This piece originally ran in the Metro Section of The Boston Globe on 02/24/2003

By Adrian Walker

Last Thursday, I finally told my Uncle Fred that I loved him.

I was one of the speakers at his funeral in New York. A playwright, screenwriter, and teacher, he had died at 74 a few days before. He was the first writer in our family, and I guess I was the second. We spent a lot of time together, as much of it as possible watching movies.

He lived in Manhattan, where he ran a center that offers courses in writing and acting to aspiring artists, mostly African-American artists. He and his partner, Budd Schulberg, had founded Frederick Douglass Creative Arts Center in Watts after the riot there in the 1960s; it moved to New York in 1971.

Uncle Fred was an award-winning playwright, and had a screenplay filmed in the 1970s. The center's writing students have produced close to 100 books and dozens of plays; the alumni of its acting program include Danny Glover and S. Epatha Merkerson, the crusty DA on "Law and Order."

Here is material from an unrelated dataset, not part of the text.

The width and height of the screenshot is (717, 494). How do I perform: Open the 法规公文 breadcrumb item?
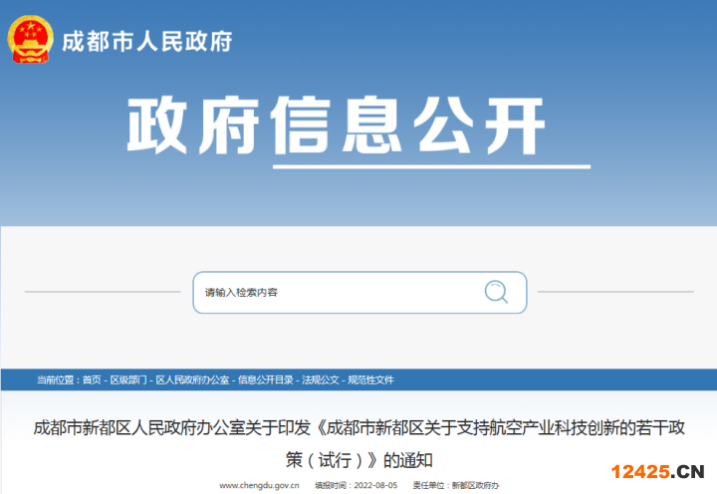click(320, 380)
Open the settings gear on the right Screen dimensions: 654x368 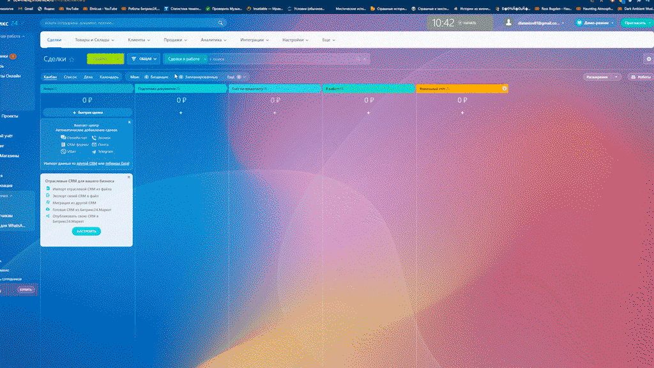(649, 59)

At Fred's insistence, I've never seen his movie, which is called "The Education of Sonny Carson." Its subject is a real person, a controversial community activist in Brooklyn. Fred liked to refer to the work as a "youthful indiscretion."

When I was putting down my remarks for the funeral, it occurred to me that I had never, in his life, said some of the things I would say at the time of his death. That's usually the case, I know. He knew how I felt, I knew how he felt - and talking about it would only have embarrassed us both. Still, the thought of words unsaid left a hollow feeling.

This has been a season of farewells for me. In November another uncle died. The most devastating loss was in December, when my father died at 81, from a stroke. He'd been sick off and on for a couple of years, but still.

Fred and I shared a lot of enthusiasms, but the most important was our love of telling stories. His screenwriting students laughed the other night when I described going to the movies with him. These outings tended to be marked by extensive post-movie criticism: weaknesses in character development, subplots, and -- a favorite Fred theme -- how it all went wrong in the last 20 minutes. I'll miss those lectures. As one of his favorite students said to me later, "Fred hated everything."

Though just shy of 75, he was still working long days, with no intention of easing up. He knew what he wanted to do, and pursued it with energy and single-minded ness. He was not a person who ever complained about going in to the office - only about not having enough hours in the day for all the things he wanted to do.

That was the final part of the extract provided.